Start of Block

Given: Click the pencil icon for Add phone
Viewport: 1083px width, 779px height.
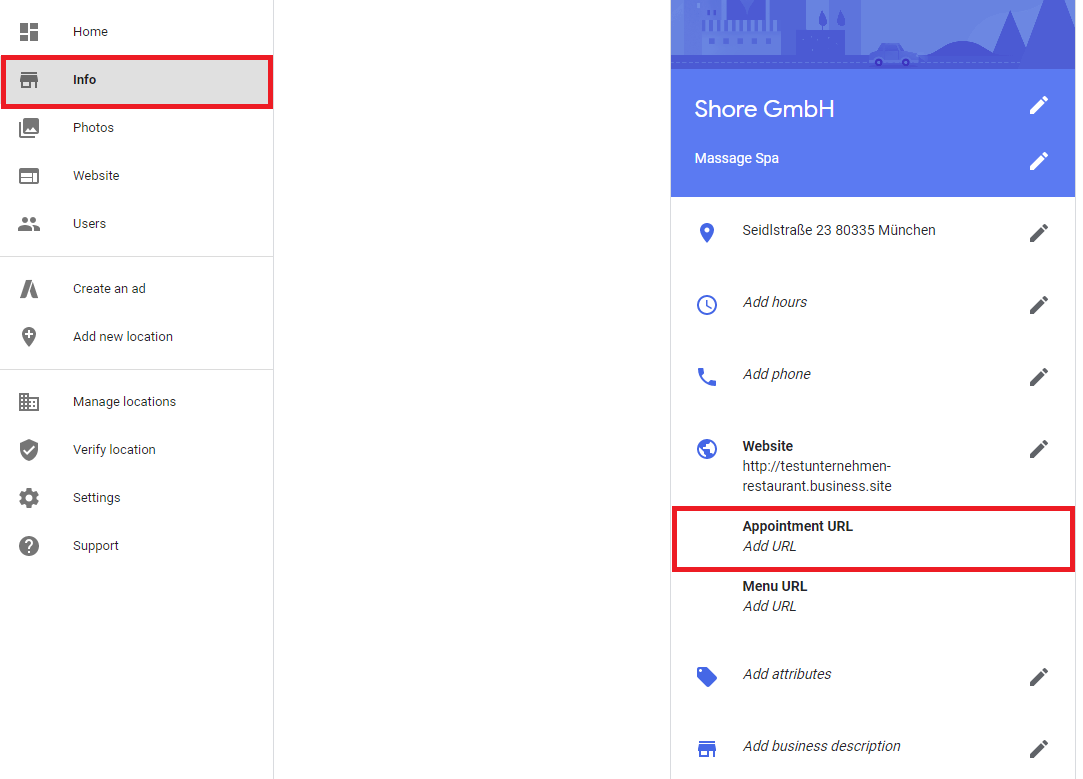Looking at the screenshot, I should pos(1039,377).
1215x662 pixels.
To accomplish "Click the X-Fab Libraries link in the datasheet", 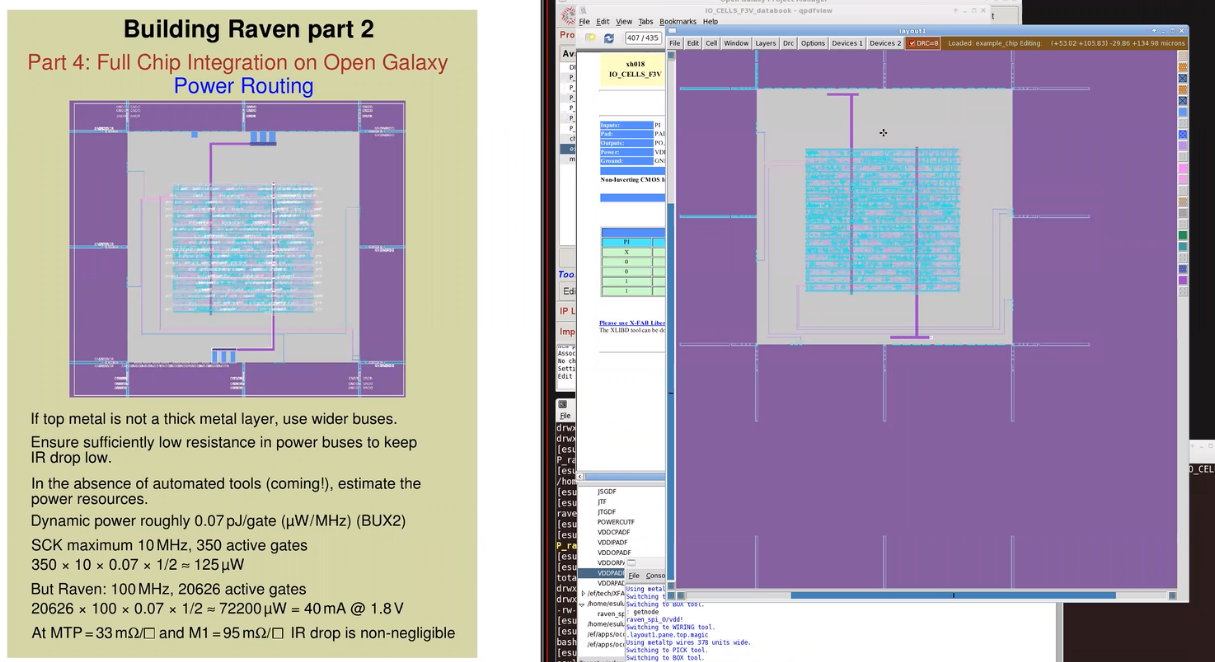I will pyautogui.click(x=630, y=324).
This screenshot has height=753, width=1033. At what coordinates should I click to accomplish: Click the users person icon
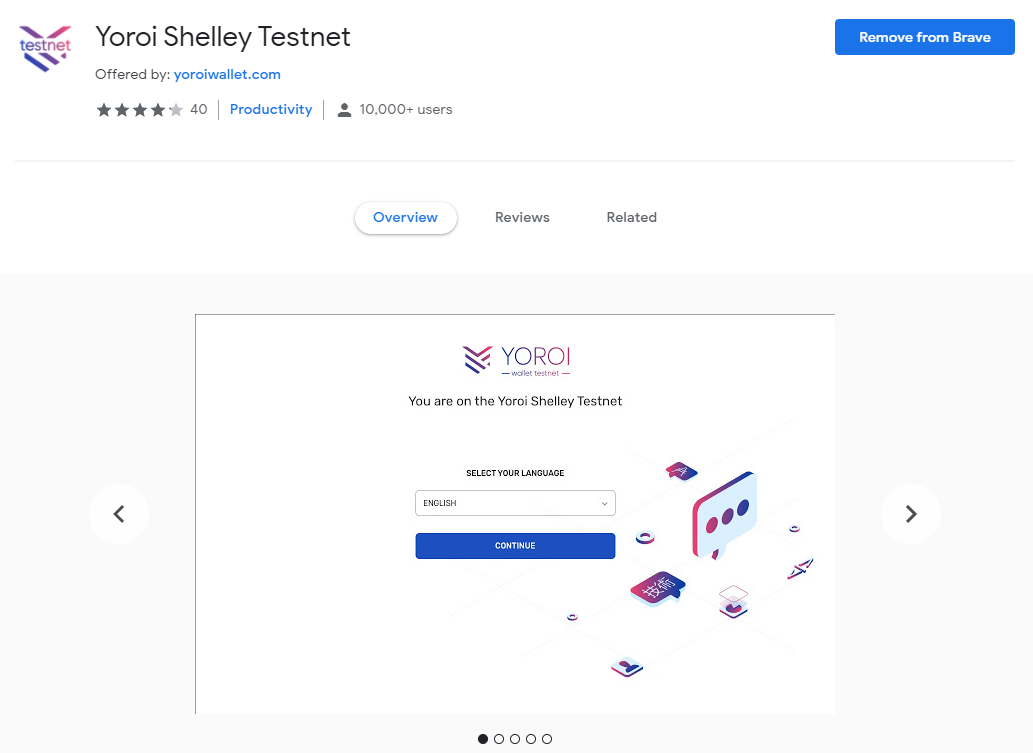344,110
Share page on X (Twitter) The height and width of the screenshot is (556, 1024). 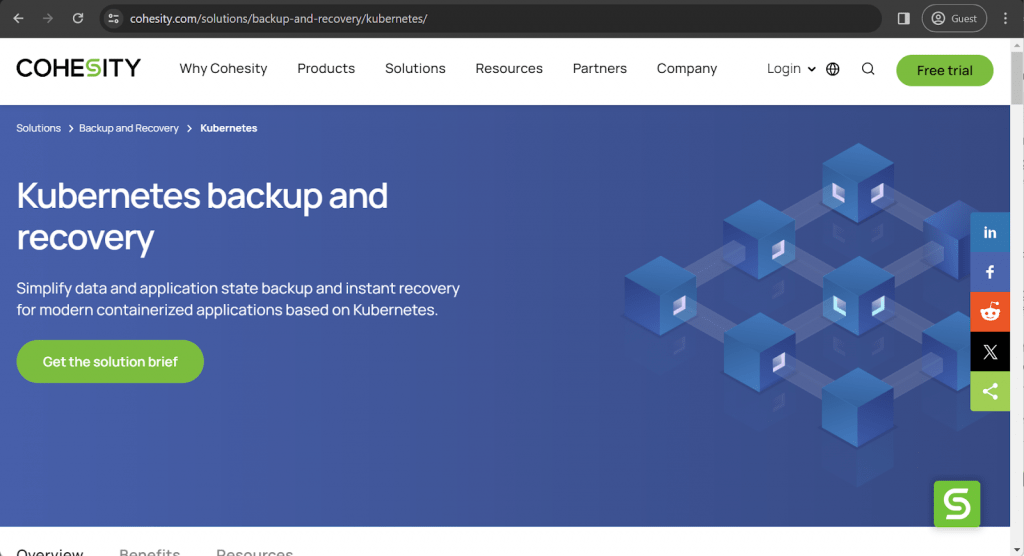point(990,352)
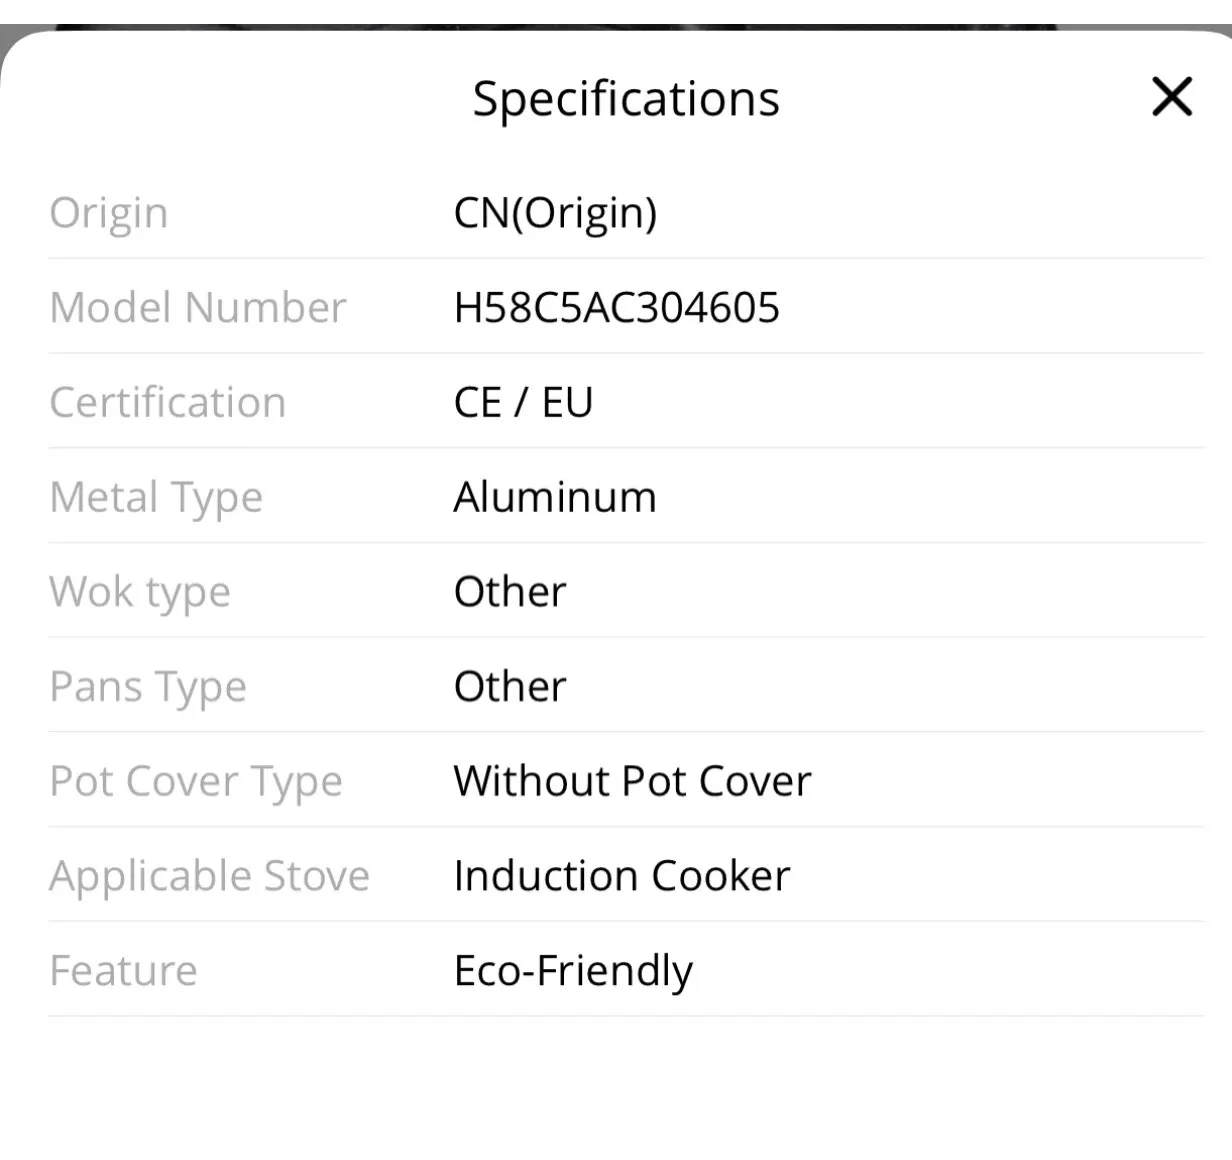Select the Applicable Stove label
Screen dimensions: 1232x1160
pos(210,876)
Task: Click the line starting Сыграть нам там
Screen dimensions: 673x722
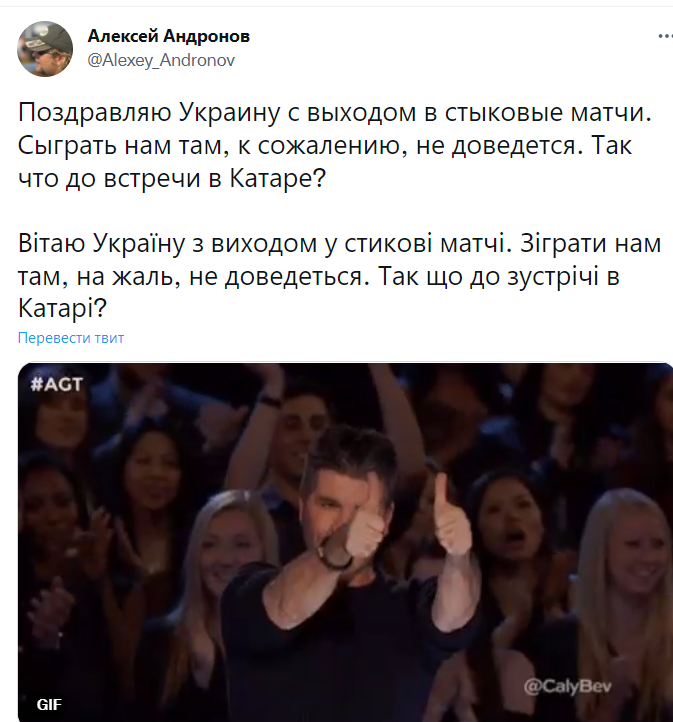Action: (x=325, y=145)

End of Block

### TASK TO COMPLETE:
Reproduce exactly the part of the records above that begins at the line holding "Task: Click the line starting Сыграть нам там" and ends at the final line, both included, leaving out the pictures.

### FINAL ANSWER:
Task: Click the line starting Сыграть нам там
Screen dimensions: 673x722
Action: (x=325, y=145)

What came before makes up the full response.